Berbeda dengan Korsel, Indonesia justru punya lingkar pengaruh di ASEAN. Indonesia juga ditunggu karena dulu dikenal berani bersikap beda dari negara-negara besar. Dari analisis kawasan, Indonesia dianggap mampu mengelola hubungan antarnegara di Asia Tenggara. Meski demikian, saat ini Indonesia dianggap belum cukup punya kekuatan riil untuk berhadapan dengan negara besar.

Kekuatan pasar, pertumbuhan ekonomi Indonesia dan kawasan, jumlah penduduk yang besar perlu dilengkapi dengan terus-menerus menguatkan identitas baik sebagai negara maupun perwakilan kawasan Asia Tenggara yang berdaulat. Korsel memberi pelajaran, sambil memperbesar kapasitas ekonomi, kita perlu juga menggali ideologi menghadapi situasi yang terus berubah.
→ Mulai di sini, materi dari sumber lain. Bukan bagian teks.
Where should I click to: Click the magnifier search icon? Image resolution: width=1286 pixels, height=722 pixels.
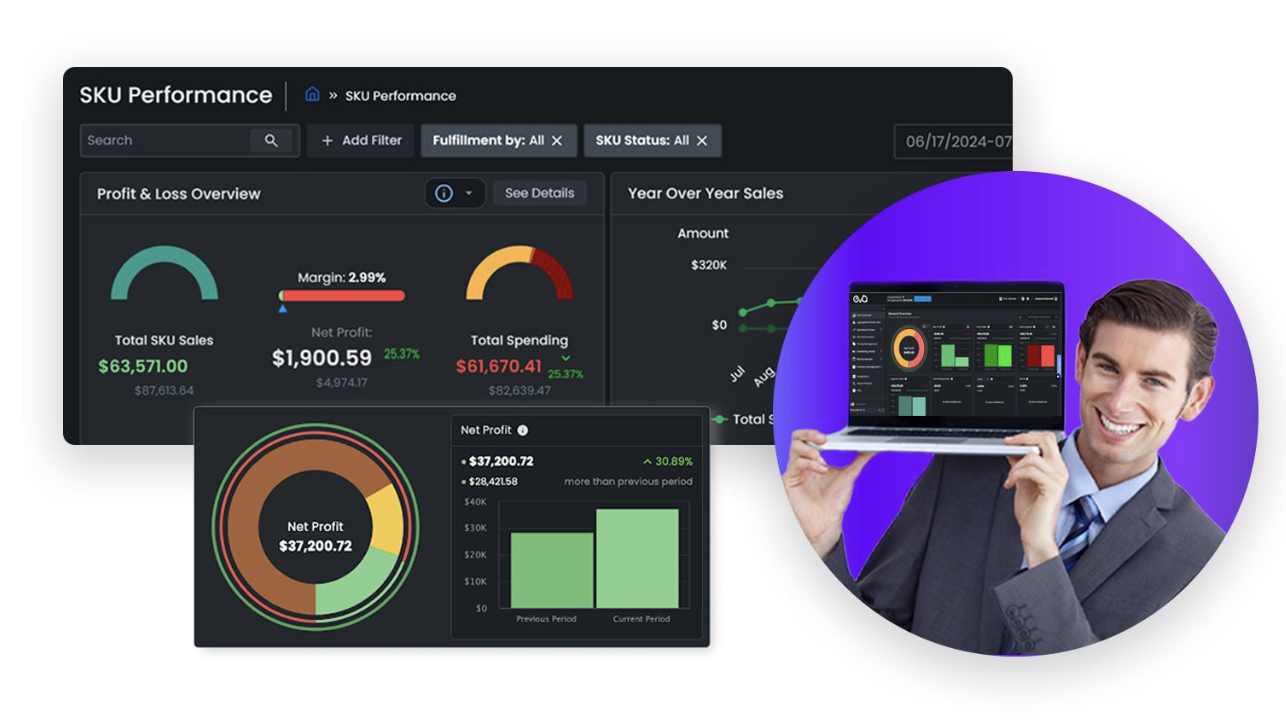point(271,141)
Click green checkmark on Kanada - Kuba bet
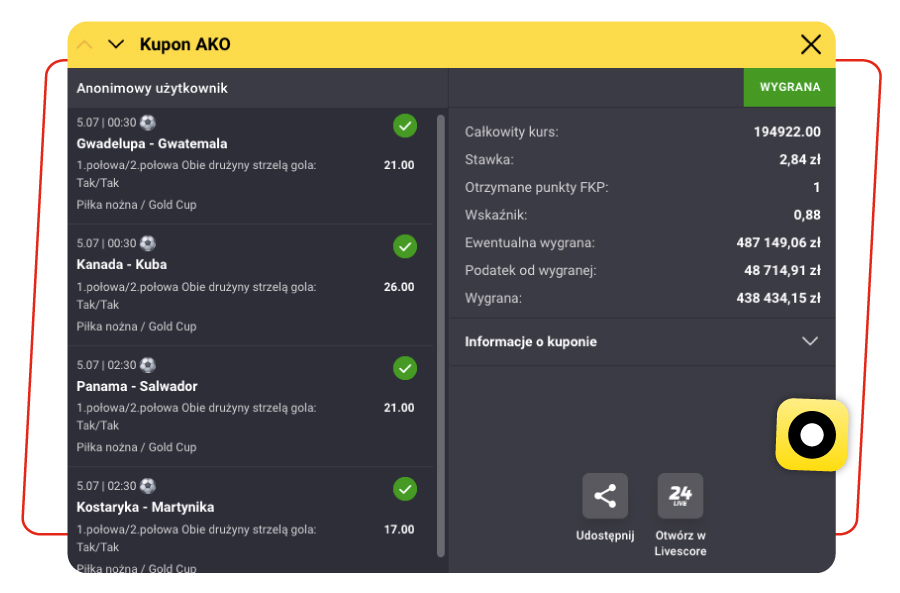Screen dimensions: 900x593 pyautogui.click(x=405, y=247)
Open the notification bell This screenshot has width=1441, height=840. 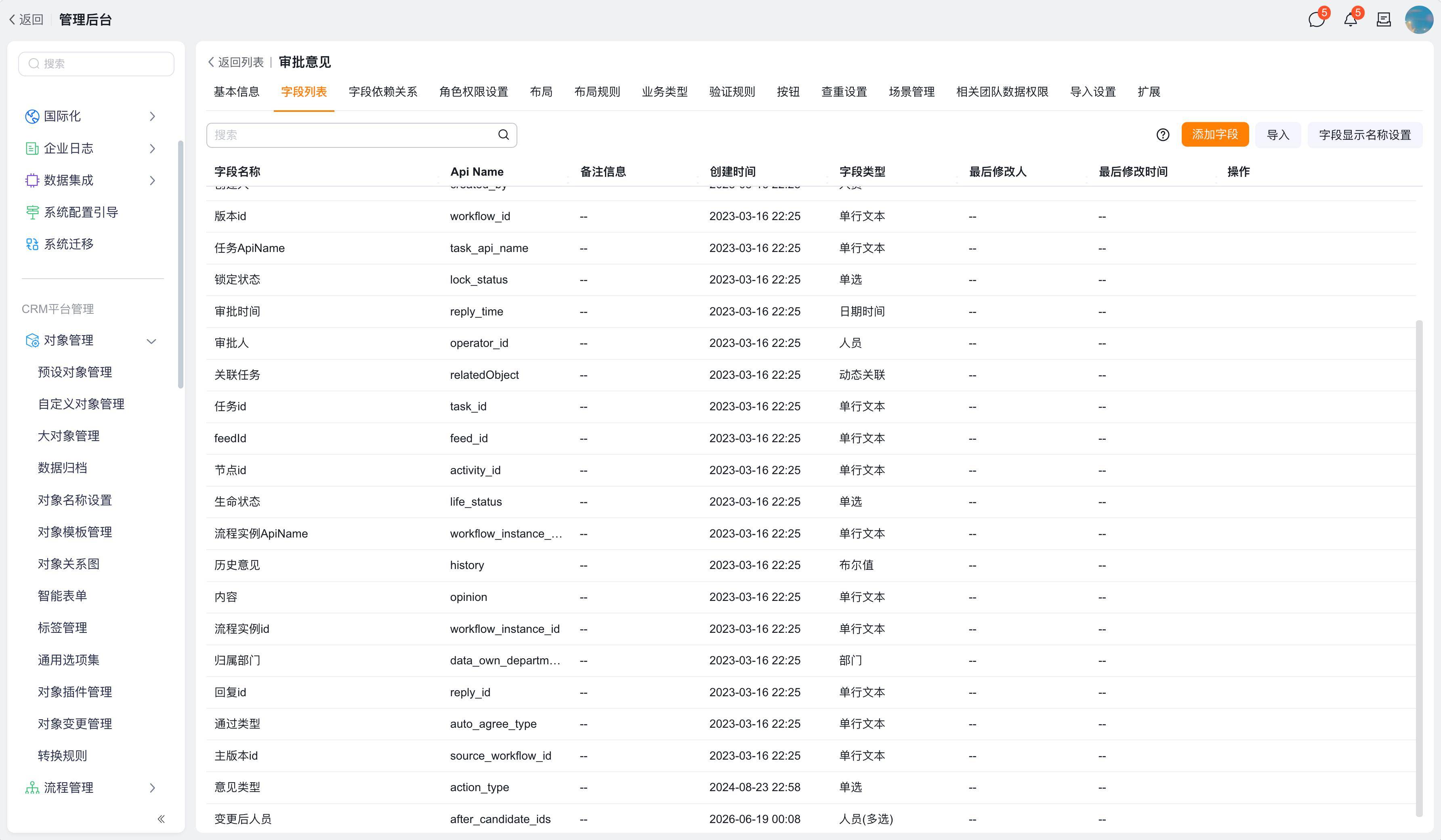pyautogui.click(x=1350, y=20)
Indonesia perlu lebih serius mengarahkan semua sektor usaha untuk menuju penguatan diri yang meningkatkan respek dari bangsa lain.

Segala usaha, mikro sekalipun, harus difasilitasi agar dapat memanfaatkan jejaring pengaruh diplomasi yang selama ini dibangun di ASEAN. Dunia usaha Indonesia harus punya visi mendorong jati diri bangsa dan bukannya sekadar mengekor cara berbisnis di negara lain atau bangga jika warga Indonesia sekadar dapat pekerjaan.

Kita perlu membulatkan langkah untuk menata sektor usaha agar punya karakter dan memanfaatkan jejaring politik yang dibangun melalui diplomasi di ASEAN.